John Charles Fields FRS, FRSC was born in Canada in 1863 and created the Fields Medal to honour contributions to mathematics, achieved by those in the field who are under forty years of age. ( icon-globe Explore Fields life on Wikipedia here…)

Awarded every four years at the International Congress of Mathematicians, this age restriction has meant that some very prestigious mathematicians have missed being recipients of the medal because their greatest achievements came later in life.

Fields intended the medal to be a spur to young minds, to create a potentiality in mathematics that would drive the young mathematician to pursue even more stratospheric and interesting goals in their discipline in later life.

2014 has been a red letter year for the Fields Medal. Awarded for the first time to a woman and to a mathematician from South America.

Now that emerging economies and a crack in the gender imbalance of the awards has been achieved, lets hope that this fracture continues to widen and that female mathematicians and great analytical thinkers from other previously unrepresented countries, of both genders, continue to honour their academies and pursue the medal.

Winners this year…

Discover Maryam's work on Wikipedia here...Maryam Mirzakhani…

an Iranian mathematician and the first female recipient, was awarded the Fields Medal for her outstanding contributions to the dynamics and geometry of Riemann surfaces and their moduli spaces.

“Maryam Mirzakhani has made stunning advances in the theory of Riemann surfaces and their moduli spaces, and led the way to new frontiers in this area. Her insights have integrated methods from diverse fields, such as algebraic geometry, topology and probability theory.

In hyperbolic geometry, Mirzakhani established asymptotic formulas and statistics for the number of simple closed geodesics on a Riemann surface of genus g. She next used these results to give a new and completely unexpected proof of Witten’s conjecture, a formula for characteristic classes for the moduli spaces of Riemann surfaces with marked points”.

See the CV of this mathematician here...pdf fileArtur Avila…

from Brazil, was awarded a Fields Medal for his profound contributions to dynamical systems theory, which have changed the face of the field, using the powerful idea of renormalization as a unifying principle.

-=-=-=-=-

Exercises to complete>
[1] Copy the rows from the line containing "This screenshot has" through the end of the rows, keeping each line unchanged and omitting the pictures.
[2] Resume the passage on the Fields Medal by writing what comes next after its final sentence.
The passage on the Fields Medal and the rows that follow it were taken from unrelated sources.

Material for the task>
-=-=-=-=-

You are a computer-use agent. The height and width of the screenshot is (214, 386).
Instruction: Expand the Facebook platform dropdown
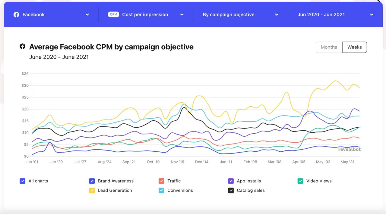[x=87, y=14]
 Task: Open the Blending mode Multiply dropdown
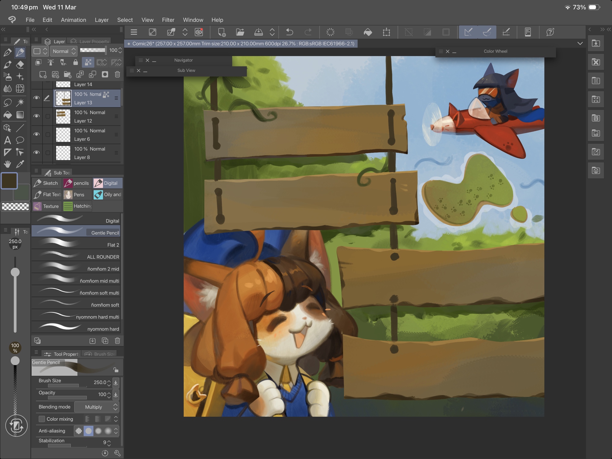click(97, 407)
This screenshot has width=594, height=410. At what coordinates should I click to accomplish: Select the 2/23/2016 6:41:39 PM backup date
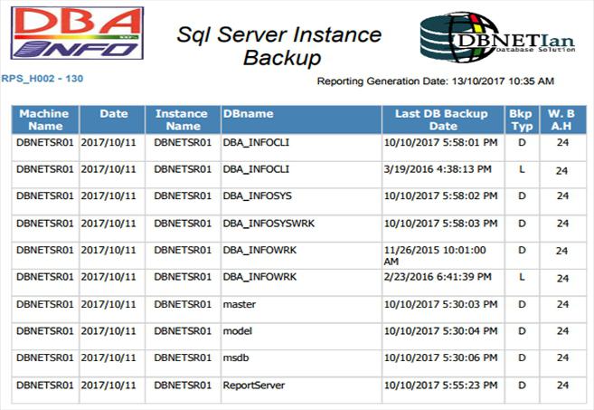click(438, 277)
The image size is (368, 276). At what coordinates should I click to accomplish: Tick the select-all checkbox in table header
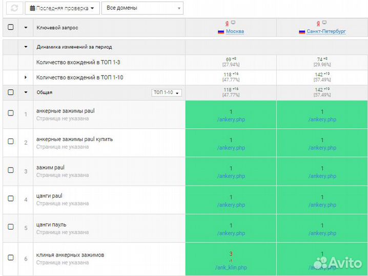(11, 28)
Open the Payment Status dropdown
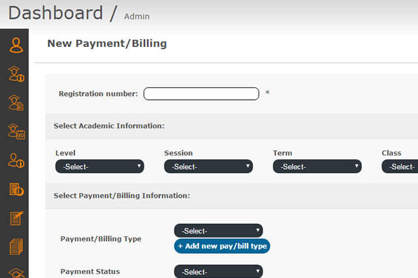 click(x=218, y=271)
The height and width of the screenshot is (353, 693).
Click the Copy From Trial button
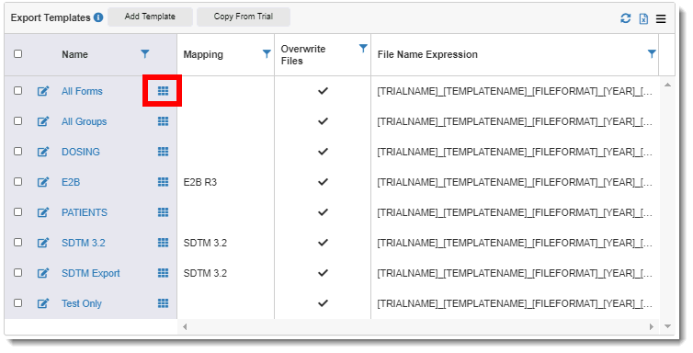click(244, 17)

-=-=-=-=-

Answers by task>
[1]
This screenshot has width=594, height=410. At what coordinates should I click to accomplish: Select the 2/23/2016 6:41:39 PM backup date
click(438, 277)
The image size is (368, 276). At what coordinates should I click to accomplish: Tick the select-all checkbox in table header
(11, 28)
Open the Payment Status dropdown
 click(x=218, y=271)
The height and width of the screenshot is (353, 693).
Click the Copy From Trial button
click(244, 17)

[2]
“Avila leads and shapes the field of dynamical systems. With his collaborators, he has made essential progress in many areas, including real and complex one-dimensional dynamics, spectral theory of the one-frequency Schrodinger operator, flat billiards and partially hyperbolic dynamics.

Avila’s work on real one-dimensional dynamics brought completion to the subject, with full understanding of the probabilistic point of view, accompanied by a complete renormalization theory. His work in complex dynamics led to a thorough understanding of the fractal geometry of Feigenbaum Julia sets“.

Discover this Professor at Princeton on-line here...Manjul Bhargava…

was awarded a Fields Medal for developing powerful new methods in the geometry of numbers, which he applied to count rings of small rank and to bound the average rank of elliptic curves.

“Bhargava’s thesis provided a reformulation of Gauss’s law for the composition of two binary quadratic forms. He showed that the orbits of the group SL(2, Z)3 on the tensor product of three copies of the standard integral representation correspond to quadratic rings (rings of rank 2 over Z) together with three ideal classes whose product is trivial.

This recovers Gauss’s composition law in an original and computationally effective manner. He then studied orbits in more complicated integral representations, which correspond to cubic, quartic, and quintic rings, and counted the number of such rings with bounded discriminant”.

See the CV of this Regus Professor of Mathematics at Warwick here...Martin Hairer…

was awarded a Fields Medal for his outstanding contributions to the theory of stochastic partial differential equations, and in particular for the creation of a theory of regularity structures for such equations.

“A mathematical problem that is important throughout science is to understand the influence of noise on differential equations, and on the long time behavior of the solutions. This problem was solved for ordinary differential equations by Ito in the 1940s. For partial differential equations, a comprehensive theory has proved to be more elusive, and only particular cases (linear equations, tame nonlinearities, etc.) had been treated satisfactorily.

Hairer’s work addresses two central aspects of the theory. Together with Mattingly he employed the Malliavin calculus along with new methods to establish the ergodicity of the two-dimensional stochastic Navier-Stokes equation”.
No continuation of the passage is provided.